There was no traffic jam, no one hawking souvenirs or food outside Pimlico Race Course and not a six-pack in sight.
The scene inside the track on Saturday was even weirder. The infield was devoid of fans and rock bands, there was no one in the grandstand and no one at the betting windows. There were no vendors selling Black-Eyed Susan drinks because there was no one there to buy them.
And, sadly, no cheering or yelling as the horses headed toward the finish line.
Was this really Preakness Day in Baltimore?
Because of the coronavirus pandemic, the traditional second jewel of the Triple Crown was now the last in the series, and instead of being run under a blazing sun during the third week in May, the 12-race card was held on an October afternoon better suited for football.
Media members were placed in the part of a clubhouse usually frequented by high-rollers who would make their bets and windows in the back of the room. The clubhouse one floor down served as an auxiliary jockeys room. Social distancing of at least 6 feet and masks were required.
On a typical Preakness morning, some owners and trainers stand in front of the stakes barn and share their thoughts on the day ahead with writers and TV folks.
Not this year, because that section of the facility was closed to the media.
Fortunately for Pimlico, the future is bright. Over the past several years, the rumor was that the esteemed race would leave the timeworn facility for nearby Laurel Park.
Gov. Larry Hogan in May permitted a bill to become law that would enable the Maryland Stadium Authority to issue up to $375 million in bonds to refurbish both tracks. The money would be paid back by the Maryland Lottery and casino proceeds already designated to subsidize the racing industry.
BLACK-EYED SUSAN UPSET
Miss Marissa held off a furious charge by favored Bonny South to win a thrilling Black-Eyed Susan Stakes.
After wrestling the lead from Mizzen Beau in the stretch, Miss Marissa charged to its third straight victory and paid $22.20, $7.80 and $4.80.
The 1 1/8-mile, Grade 2 race for 3-year-old fillies is usually held in May on the day before the Preakness. This year, it was run immediately prior to the Preakness.
Bonny South was last among the 10 horses for much of the race before finally breaking to the outside in a comeback bid by jockey Florent Geroux.
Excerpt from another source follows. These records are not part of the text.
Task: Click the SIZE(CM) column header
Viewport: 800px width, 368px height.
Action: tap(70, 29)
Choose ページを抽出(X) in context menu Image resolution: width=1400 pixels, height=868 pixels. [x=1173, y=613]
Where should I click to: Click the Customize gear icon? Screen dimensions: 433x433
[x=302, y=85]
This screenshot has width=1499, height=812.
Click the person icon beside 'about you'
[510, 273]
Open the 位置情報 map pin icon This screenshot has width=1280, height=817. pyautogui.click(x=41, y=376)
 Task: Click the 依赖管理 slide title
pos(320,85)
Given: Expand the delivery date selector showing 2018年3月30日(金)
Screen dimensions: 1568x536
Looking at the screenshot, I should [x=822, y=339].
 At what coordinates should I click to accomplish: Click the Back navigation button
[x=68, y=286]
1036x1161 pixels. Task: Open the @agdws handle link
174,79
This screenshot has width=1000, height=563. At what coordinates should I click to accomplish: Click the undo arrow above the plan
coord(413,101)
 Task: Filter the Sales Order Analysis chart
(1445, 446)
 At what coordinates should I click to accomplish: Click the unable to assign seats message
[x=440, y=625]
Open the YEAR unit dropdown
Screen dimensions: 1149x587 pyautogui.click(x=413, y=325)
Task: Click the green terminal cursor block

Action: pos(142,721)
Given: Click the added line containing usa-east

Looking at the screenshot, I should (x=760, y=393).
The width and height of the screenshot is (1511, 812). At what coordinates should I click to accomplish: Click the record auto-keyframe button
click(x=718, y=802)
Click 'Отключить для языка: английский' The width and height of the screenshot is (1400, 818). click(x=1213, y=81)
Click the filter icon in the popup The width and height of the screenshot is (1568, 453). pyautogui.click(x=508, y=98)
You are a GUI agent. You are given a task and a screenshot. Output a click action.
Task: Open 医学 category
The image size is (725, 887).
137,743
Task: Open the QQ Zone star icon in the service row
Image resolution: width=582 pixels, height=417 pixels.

The rally came up short by about a half-length.
Denied its fourth win in seven career races, Bonny South paid $2.80 and $2.20. Hopeful Growth took third and Missen Beau finished fourth.
LOCAL JOCKEYS SHINE
Pandemic-related travel restrictions for some out-of-state jockeys created a prized opportunity for several local riders.
Four of Maryland’s top jockeys were chosen to ride in the Preakness: Trevor McCarthy on Liveyourbeastlife, Jevian Toledo on Jesus’ Team, Sheldon Russell aboard Excession and Horatio Karamanos in the saddle on Ny Traffic.
None of those horses were among the favorites, but that didn’t seem to matter.
“It’s always nice to even just ride on Preakness Day. To pick up a mount in the Preakness makes me even happier,” Russell said.
Karamanos is the only one of the four local riders to be making his Triple Crown race debut.
McCarthy got his day started in the first race on the card, winning The $150,000 Selima Stakes aboard Fluffy Socks.
The fans, the bands and the traffic weren’t the only things missing from this year’s Preakness.
Maryland’s state song, “Maryland, My Maryland,” was also absent — and no return is planned in the years ahead.
The ballad, which celebrates the Confederacy, is considered by some to be racist and has been eliminated as the go-to song before the big race.
Songwriter and producer Wyclef Jean and composer Darin Atwater’s Soulful Symphony planned to play “ unique and inclusive piece curated for this year’s event.”